Found this amazing write-up on Mark Twain at BrainPickings.org! Sometimes it takes someone who is good with words to explain something, in order to understand it.

Here's an example of why his were legendary........

"The river journey filled Jane Clemens with wonder and delight." Illustration from St. Nicholas, Feb. 1916 Color tinted by Kent Rasmussen © 2004

Excerpt from Mark Twain on Racism, How Religion Is Used to Justify Injustice, and What His Mother Taught Him About Compassion:

"Twain’s account of these complex dynamics is both sweet and heartbreaking in bespeaking the innocent, impressionable ways in which children absorb the beliefs and norms of their culture — as well as the manipulation tactics that the dominant institutions of culture employ in instilling and maintaining those beliefs. A lifelong critic of religion’s capacity to corrupt the human spirit, Twain writes:

In my schoolboy days I had no aversion to slavery. I was not aware that there was anything wrong about it.

No one arraigned it in my hearing; the local papers said nothing against it; the local pulpit taught us that God approved it, that it was a holy thing, and that the doubter need only look in the Bible if he wished to settle his mind — and then the texts were read aloud to us to make the matter sure; if the slaves themselves had an aversion to slavery they were wise and said nothing.

Even though Twain recalls seeing no abuse of slaves in his hometown of Hannibal in pro-slavery Missouri, he recounts the story of one particular boy and how a simple, pause-giving remark from Twain’s mother — a testament to how such figures quietly but monumentally shape creative geniuses — suddenly opened his eyes to the culturally condoned atrocity of slavery and taught him a lifelong lesson about compassion:

There was, however, one small incident of my boyhood days which touched this matter, and it must have meant a good deal to me or it would not have stayed in my memory, clear and sharp, vivid and shadowless, all these slow-drifting years.

We had a little slave boy whom we had hired from some one, there in Hannibal. He was from the Eastern Shore of Maryland, and had been brought away from his family and his friends, half way across the American continent, and sold. He was a cheery spirit, innocent and gentle, and the noisiest creature that ever was, perhaps. All day long he was singing, whistling, yelling, whooping, laughing — it was maddening, devastating, unendurable. At last, one day, I lost all my temper, and went raging to my mother, and said Sandy had been singing for an hour without a single break, and I couldn’t stand it, and wouldn’t she please shut him up. The tears came into her eyes, and her lip trembled, and she said something like this—

“Poor thing, when he sings, it shows that he is not remembering, and that comforts me; but when he is still, I am afraid he is thinking, and I cannot bear it.

He will never see his mother again; if he can sing, I must not hinder it, but be thankful for it.

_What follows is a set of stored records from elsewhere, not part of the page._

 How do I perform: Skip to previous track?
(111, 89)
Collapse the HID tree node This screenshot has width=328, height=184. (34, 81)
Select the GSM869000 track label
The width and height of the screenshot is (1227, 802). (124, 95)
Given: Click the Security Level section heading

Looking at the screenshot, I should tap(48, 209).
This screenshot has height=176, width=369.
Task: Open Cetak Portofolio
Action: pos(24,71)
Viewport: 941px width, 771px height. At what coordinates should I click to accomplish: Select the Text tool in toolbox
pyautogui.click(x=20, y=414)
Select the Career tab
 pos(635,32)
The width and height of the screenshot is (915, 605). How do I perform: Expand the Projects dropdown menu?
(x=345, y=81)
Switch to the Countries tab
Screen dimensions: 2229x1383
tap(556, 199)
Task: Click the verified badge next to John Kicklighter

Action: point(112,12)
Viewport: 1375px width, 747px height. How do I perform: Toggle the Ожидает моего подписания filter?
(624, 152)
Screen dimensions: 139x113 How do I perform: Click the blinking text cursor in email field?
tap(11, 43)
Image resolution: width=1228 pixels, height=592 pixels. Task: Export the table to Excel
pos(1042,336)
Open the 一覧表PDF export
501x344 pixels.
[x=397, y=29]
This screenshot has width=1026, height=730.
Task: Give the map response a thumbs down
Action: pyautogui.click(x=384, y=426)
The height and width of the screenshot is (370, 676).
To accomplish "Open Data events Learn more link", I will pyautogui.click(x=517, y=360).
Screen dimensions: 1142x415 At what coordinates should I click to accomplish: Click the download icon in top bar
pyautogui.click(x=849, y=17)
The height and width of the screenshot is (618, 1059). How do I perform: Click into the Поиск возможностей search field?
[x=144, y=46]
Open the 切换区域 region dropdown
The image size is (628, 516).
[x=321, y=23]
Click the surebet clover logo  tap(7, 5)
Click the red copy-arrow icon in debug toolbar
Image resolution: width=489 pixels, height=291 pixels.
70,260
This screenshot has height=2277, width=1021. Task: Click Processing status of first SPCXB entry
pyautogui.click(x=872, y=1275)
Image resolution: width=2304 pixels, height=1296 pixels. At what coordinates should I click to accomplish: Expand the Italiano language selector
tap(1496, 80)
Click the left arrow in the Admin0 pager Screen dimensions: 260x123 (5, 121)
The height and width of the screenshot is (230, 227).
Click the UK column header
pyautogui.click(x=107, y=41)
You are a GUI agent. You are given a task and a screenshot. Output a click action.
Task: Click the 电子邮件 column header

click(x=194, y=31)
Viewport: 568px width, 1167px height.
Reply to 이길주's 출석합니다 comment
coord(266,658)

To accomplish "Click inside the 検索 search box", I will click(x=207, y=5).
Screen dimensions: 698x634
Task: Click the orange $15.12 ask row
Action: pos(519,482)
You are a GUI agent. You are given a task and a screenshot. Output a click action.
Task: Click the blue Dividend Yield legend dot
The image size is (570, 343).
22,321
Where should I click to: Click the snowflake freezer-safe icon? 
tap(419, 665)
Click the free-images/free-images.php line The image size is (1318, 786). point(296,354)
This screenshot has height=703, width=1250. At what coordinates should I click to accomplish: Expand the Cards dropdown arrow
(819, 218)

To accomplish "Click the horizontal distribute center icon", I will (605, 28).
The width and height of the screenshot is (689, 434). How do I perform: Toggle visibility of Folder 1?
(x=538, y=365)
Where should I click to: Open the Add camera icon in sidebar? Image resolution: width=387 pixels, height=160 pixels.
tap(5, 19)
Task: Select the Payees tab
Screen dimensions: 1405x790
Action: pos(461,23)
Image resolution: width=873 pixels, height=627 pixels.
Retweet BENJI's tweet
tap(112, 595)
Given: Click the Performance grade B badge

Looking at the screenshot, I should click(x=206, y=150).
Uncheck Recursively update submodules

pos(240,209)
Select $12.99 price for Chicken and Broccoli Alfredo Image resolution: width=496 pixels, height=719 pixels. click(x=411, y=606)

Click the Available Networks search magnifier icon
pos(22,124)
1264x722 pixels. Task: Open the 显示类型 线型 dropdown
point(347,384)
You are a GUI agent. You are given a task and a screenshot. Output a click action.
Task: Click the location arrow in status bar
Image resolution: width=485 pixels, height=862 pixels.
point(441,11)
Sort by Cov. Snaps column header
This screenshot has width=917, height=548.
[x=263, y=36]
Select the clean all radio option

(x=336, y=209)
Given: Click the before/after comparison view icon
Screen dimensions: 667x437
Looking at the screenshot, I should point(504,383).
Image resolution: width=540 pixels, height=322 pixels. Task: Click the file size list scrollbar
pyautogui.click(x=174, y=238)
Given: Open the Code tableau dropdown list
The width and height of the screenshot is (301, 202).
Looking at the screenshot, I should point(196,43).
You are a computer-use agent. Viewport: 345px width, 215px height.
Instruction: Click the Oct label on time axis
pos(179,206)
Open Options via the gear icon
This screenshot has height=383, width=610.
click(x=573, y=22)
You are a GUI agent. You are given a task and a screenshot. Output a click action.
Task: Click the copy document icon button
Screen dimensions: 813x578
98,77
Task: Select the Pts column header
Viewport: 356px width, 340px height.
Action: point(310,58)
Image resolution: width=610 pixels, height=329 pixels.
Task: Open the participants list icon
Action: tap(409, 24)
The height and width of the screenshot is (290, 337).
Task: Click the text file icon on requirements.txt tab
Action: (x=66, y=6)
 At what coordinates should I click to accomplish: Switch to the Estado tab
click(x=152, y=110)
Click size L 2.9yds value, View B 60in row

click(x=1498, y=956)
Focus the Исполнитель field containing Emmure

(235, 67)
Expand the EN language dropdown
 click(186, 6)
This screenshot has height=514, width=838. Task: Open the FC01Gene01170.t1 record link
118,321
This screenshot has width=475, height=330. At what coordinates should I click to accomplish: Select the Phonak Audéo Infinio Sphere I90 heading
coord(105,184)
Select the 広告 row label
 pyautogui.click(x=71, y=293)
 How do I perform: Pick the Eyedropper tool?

If you were older, you would understand me; then that friendless child’s noise would make you glad.”

It was a simple speech, and made up of small words, but it went home, and Sandy’s noise was not a trouble to me any more. She never used large words, but she had a natural gift for making small ones do effective work. She lived to reach the neighborhood of ninety years, and was capable with her tongue to the last — especially when a meanness or an injustice roused her spirit."

-Maria Popova

Photo from: https://travistamerius.wordpress.com/category/mark-twain/

 

He also wrote this about his mother.....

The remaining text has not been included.